What this task involves:
Wherever the line with "Integritetspolicy (208, 2326)" sits in the listing below, transcribe from it up to and including the line with "José Betinotti", exactly, and leave the remaining lines out.

Listed entries:

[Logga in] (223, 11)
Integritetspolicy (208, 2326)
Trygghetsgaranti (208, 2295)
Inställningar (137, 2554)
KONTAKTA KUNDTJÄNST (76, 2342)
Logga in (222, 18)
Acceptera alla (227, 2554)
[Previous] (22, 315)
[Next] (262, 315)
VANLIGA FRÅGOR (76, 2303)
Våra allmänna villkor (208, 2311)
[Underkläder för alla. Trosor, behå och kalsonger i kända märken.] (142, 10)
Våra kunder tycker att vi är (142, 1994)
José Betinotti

* * *

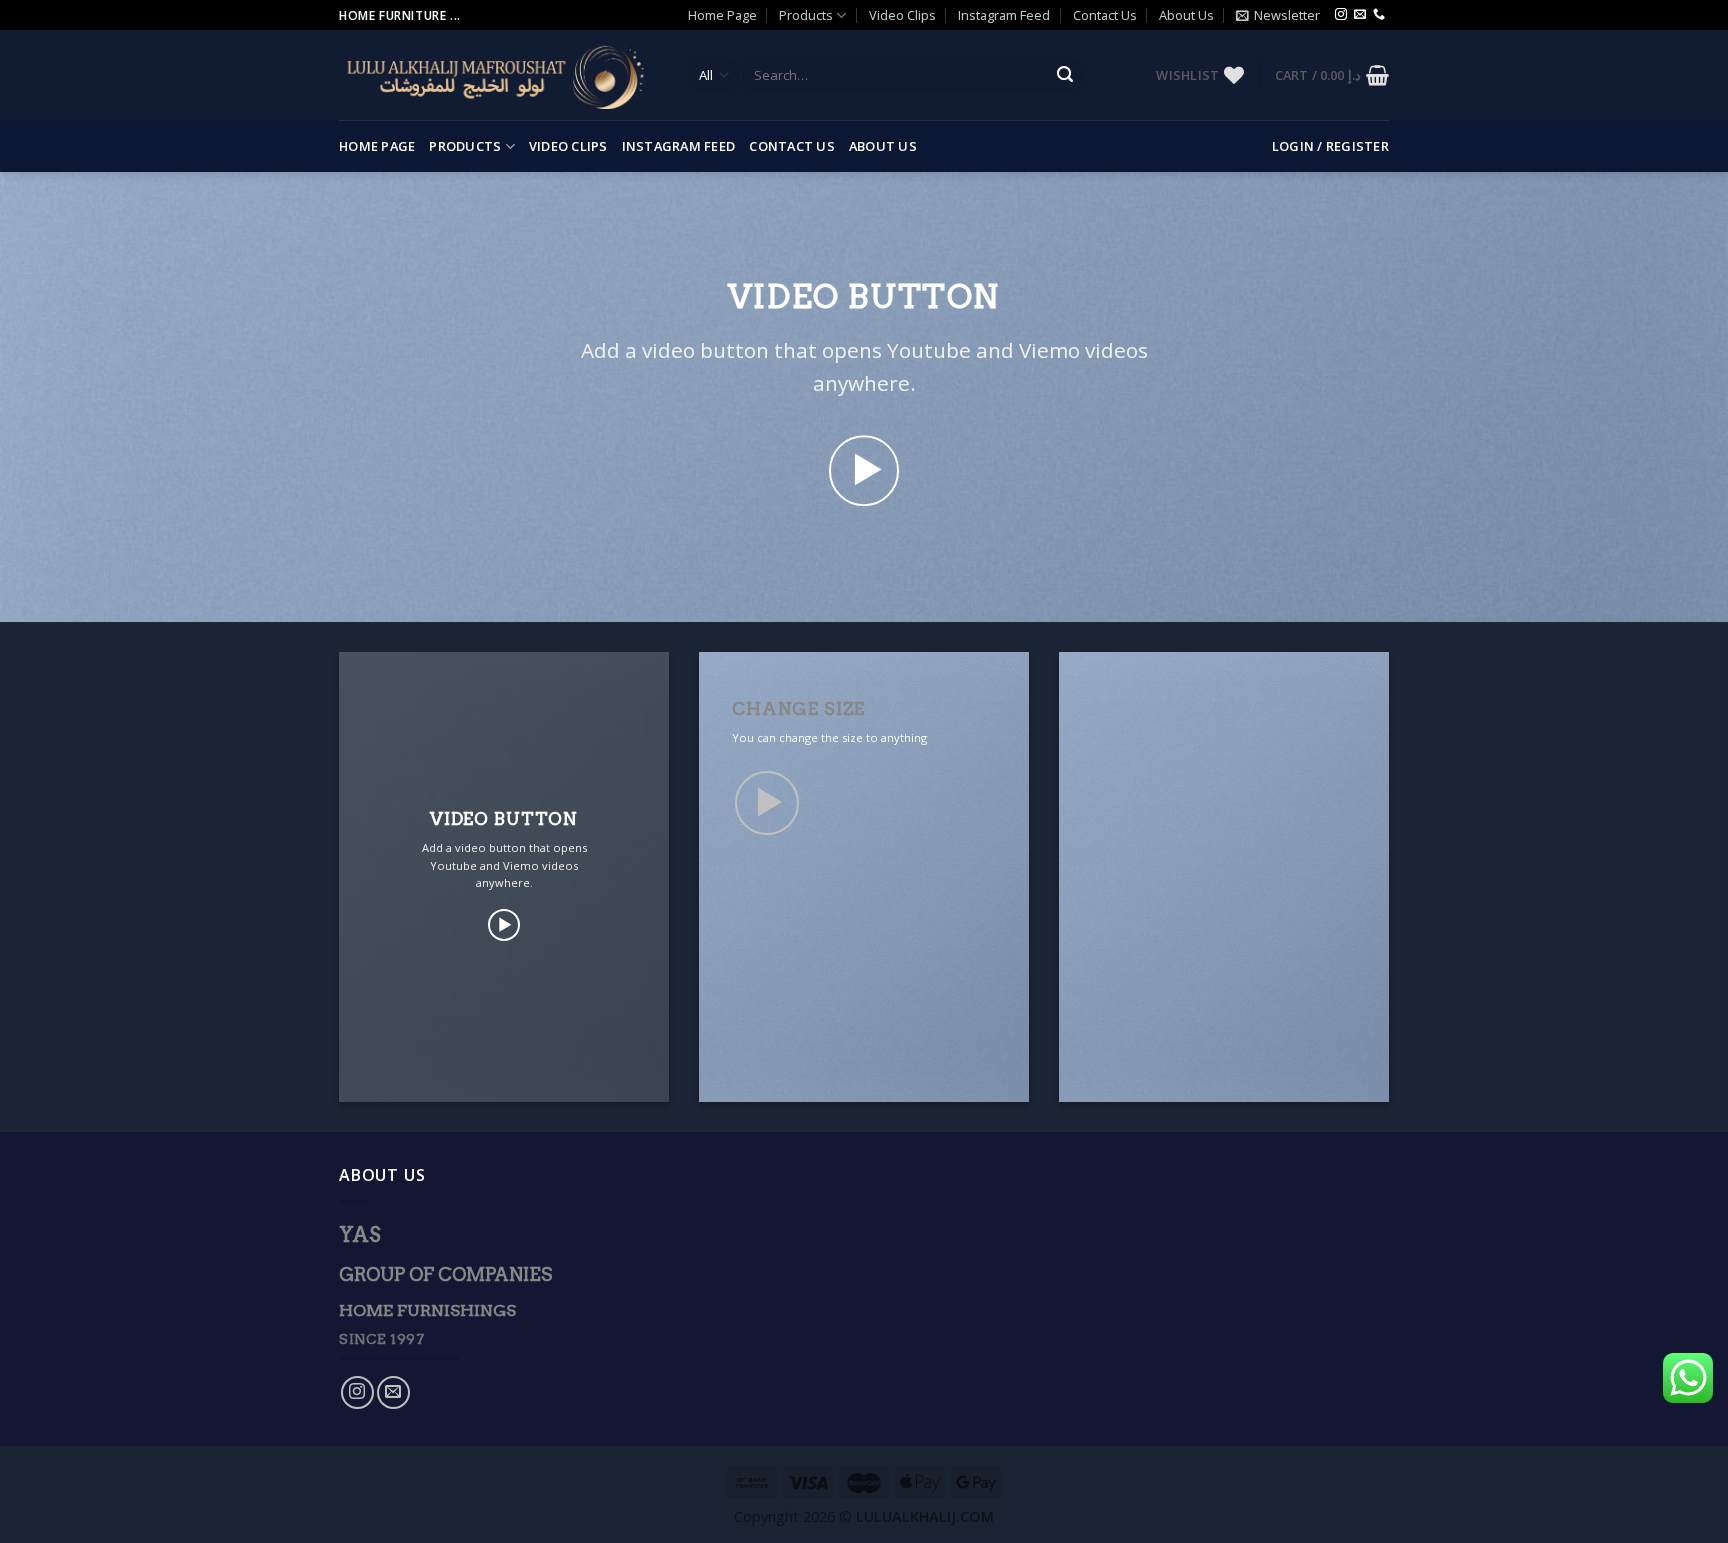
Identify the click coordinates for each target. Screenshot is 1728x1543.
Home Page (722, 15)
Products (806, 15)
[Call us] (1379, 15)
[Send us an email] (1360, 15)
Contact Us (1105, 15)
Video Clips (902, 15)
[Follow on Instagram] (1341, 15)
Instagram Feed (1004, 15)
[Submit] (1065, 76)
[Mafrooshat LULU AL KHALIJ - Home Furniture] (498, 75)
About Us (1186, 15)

Expected answer:
Integritetspolicy (208, 2326)
Trygghetsgaranti (208, 2295)
Inställningar (137, 2554)
KONTAKTA KUNDTJÄNST (76, 2342)
Logga in (222, 18)
Acceptera alla (227, 2554)
[Previous] (22, 315)
[Next] (262, 315)
VANLIGA FRÅGOR (76, 2303)
Våra allmänna villkor (208, 2311)
[Underkläder för alla. Trosor, behå och kalsonger i kända märken.] (142, 10)
Våra kunder tycker att vi är (142, 1994)
José Betinotti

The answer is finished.